For pre-harvest sprouting germination assays, freshly harvested Kitaake panicles were soaked in H2O. At least three panicles were treated per assay and incubated at 28 °C in a growth chamber. Panicles were transferred to fresh water or solution daily. The number of germinated seeds was counted daily for four days until most had germinated.

Germination was defined as the length of coleoptiles equaling one-half of the length of seeds39.

Data analysis

Statistical analysis was performed using Statistical Product Service Solutions 27 (SPSS 27).
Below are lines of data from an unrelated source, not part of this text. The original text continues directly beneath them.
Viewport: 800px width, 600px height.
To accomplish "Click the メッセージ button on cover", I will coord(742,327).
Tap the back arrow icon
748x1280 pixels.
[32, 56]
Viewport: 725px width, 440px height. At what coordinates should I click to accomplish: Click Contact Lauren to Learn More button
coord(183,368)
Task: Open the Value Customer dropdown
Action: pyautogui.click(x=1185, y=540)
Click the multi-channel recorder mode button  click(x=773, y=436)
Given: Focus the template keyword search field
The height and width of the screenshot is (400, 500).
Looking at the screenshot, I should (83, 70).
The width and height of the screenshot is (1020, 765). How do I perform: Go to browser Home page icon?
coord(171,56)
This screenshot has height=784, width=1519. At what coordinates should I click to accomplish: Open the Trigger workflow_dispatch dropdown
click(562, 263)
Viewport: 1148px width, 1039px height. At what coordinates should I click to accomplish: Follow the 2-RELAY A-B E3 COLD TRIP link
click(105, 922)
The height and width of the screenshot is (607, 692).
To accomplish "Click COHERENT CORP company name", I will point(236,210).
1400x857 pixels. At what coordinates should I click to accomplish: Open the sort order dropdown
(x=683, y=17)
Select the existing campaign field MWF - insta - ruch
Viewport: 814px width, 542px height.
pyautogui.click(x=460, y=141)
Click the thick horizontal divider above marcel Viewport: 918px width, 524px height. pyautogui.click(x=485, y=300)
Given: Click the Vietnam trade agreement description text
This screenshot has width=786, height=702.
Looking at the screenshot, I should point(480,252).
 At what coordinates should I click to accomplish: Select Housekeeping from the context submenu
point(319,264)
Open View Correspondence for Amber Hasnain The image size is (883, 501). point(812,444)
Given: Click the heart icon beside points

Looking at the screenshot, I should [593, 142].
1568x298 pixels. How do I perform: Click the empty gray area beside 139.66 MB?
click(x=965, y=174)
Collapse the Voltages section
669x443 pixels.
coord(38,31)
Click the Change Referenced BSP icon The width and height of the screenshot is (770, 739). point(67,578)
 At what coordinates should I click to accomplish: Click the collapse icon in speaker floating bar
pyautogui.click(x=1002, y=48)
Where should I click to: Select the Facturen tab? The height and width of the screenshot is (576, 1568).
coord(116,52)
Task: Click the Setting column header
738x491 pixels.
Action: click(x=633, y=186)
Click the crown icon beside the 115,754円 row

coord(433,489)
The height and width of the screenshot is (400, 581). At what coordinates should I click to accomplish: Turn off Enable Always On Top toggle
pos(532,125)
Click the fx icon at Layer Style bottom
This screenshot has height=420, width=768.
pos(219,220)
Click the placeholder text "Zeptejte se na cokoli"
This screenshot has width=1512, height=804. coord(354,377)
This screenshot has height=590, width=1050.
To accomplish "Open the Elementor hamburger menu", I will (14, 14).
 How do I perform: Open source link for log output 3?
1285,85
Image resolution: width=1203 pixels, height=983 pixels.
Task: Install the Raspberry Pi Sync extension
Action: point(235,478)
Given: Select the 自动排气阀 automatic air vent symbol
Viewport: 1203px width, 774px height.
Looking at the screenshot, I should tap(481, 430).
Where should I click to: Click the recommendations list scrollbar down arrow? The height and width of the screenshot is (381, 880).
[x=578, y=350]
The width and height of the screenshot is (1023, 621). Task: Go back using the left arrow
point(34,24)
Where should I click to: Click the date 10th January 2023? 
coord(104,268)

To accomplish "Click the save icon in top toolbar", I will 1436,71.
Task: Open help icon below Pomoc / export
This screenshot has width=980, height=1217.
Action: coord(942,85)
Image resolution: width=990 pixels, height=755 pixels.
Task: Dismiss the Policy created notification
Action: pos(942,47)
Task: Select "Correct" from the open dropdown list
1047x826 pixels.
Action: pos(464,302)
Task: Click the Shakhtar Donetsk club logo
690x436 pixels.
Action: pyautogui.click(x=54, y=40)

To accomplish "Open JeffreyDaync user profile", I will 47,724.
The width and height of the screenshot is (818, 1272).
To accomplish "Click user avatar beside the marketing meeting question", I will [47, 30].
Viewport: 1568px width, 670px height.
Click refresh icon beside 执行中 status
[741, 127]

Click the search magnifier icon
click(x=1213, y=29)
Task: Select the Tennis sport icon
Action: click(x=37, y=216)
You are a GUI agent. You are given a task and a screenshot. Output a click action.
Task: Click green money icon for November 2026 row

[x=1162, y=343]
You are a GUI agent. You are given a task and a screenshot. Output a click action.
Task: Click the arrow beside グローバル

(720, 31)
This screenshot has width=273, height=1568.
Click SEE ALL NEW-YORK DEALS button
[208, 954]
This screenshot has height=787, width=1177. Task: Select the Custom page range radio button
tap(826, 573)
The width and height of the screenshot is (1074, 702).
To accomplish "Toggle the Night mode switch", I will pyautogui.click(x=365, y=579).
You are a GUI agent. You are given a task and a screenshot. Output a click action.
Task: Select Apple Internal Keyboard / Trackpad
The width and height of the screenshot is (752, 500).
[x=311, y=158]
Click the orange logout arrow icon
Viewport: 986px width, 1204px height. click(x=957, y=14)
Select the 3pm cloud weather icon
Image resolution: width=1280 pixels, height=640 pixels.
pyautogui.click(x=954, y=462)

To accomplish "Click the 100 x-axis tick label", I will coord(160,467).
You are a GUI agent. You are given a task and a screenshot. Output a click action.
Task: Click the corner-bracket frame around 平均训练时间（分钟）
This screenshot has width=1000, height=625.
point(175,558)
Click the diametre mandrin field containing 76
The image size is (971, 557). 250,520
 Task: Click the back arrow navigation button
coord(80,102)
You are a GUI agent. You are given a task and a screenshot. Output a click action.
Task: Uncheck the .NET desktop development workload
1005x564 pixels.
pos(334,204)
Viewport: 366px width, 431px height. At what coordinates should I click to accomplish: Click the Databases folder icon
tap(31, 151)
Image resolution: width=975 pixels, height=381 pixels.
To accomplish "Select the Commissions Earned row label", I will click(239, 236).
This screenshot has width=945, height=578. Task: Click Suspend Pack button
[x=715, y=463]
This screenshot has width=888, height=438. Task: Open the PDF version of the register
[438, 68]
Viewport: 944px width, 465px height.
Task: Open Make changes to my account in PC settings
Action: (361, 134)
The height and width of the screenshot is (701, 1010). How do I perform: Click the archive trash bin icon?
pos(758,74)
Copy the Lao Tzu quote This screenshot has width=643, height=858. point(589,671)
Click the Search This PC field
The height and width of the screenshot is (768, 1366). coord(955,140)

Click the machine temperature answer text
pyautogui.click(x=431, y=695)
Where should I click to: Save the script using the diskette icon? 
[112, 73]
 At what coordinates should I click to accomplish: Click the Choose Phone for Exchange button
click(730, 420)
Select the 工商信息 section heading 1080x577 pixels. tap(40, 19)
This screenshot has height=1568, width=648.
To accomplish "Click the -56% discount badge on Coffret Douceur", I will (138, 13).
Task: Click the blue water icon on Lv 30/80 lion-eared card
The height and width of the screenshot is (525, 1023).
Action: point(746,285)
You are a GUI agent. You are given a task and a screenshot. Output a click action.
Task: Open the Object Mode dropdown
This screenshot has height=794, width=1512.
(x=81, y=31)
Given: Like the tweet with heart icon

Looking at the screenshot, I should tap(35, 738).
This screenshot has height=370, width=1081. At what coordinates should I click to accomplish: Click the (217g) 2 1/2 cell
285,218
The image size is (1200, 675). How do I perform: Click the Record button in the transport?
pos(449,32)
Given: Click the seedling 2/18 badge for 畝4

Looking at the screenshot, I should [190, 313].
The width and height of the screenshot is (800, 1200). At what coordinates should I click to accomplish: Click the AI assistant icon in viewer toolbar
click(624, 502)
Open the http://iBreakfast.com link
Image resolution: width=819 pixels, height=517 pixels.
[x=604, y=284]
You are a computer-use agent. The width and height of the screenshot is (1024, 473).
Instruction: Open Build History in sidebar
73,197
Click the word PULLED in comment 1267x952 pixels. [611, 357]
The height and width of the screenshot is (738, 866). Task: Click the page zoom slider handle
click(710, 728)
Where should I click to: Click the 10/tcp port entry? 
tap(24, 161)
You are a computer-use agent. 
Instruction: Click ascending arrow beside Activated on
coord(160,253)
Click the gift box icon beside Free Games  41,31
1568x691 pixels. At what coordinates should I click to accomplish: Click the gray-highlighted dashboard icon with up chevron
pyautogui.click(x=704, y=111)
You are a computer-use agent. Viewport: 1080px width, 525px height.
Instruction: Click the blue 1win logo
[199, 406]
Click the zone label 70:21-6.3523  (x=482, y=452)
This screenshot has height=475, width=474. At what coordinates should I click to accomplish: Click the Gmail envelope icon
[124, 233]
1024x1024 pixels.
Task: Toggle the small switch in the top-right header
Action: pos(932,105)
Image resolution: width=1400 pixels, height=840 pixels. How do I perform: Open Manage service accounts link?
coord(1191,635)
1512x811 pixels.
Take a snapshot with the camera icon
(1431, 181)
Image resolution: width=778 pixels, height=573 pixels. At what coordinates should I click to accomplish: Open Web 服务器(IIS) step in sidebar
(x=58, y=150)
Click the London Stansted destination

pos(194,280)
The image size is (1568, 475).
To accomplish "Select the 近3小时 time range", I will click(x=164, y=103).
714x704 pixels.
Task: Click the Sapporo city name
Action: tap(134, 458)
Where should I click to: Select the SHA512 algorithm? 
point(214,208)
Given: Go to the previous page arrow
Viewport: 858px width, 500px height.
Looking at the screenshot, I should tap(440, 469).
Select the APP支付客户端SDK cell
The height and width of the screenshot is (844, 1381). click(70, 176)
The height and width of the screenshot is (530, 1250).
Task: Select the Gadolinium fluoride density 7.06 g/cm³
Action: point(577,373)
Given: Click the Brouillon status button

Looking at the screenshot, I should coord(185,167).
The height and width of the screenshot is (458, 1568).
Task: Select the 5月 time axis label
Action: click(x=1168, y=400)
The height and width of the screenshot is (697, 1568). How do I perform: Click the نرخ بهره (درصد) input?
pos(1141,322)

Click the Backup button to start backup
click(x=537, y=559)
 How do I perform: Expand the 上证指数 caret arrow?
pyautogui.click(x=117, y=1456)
The statistical student’s t-test was used for the composition analysis of rodent-hidden seeds (RHS) and rodent-unhidden seeds (RUS) include the oil, protein, tannin, volatile organic compounds and fatty acids composition. (p values less than 0.05 were considered statistically significant.) Repeated measures one-way ANOVA with Tukey's multiple comparisons test was used for the longitudinal analysis of the inhibition analysis of volatile organic compounds to fungus pathogen and the inhibition of seed germination. (Different letters are significantly different).

Ethics approval and consent to participate

Experimental research and field studies on plants (either cultivated or wild), including the collection of plant material, must comply with relevant institutional, national, and international guidelines and legislation. The collecting of these plant materials complies with the IUCN Policy Statement on Research Involving Species at Risk of Extinction and is allowed by the Convention on the Trade in Endangered Species of Wild Fauna and Flora.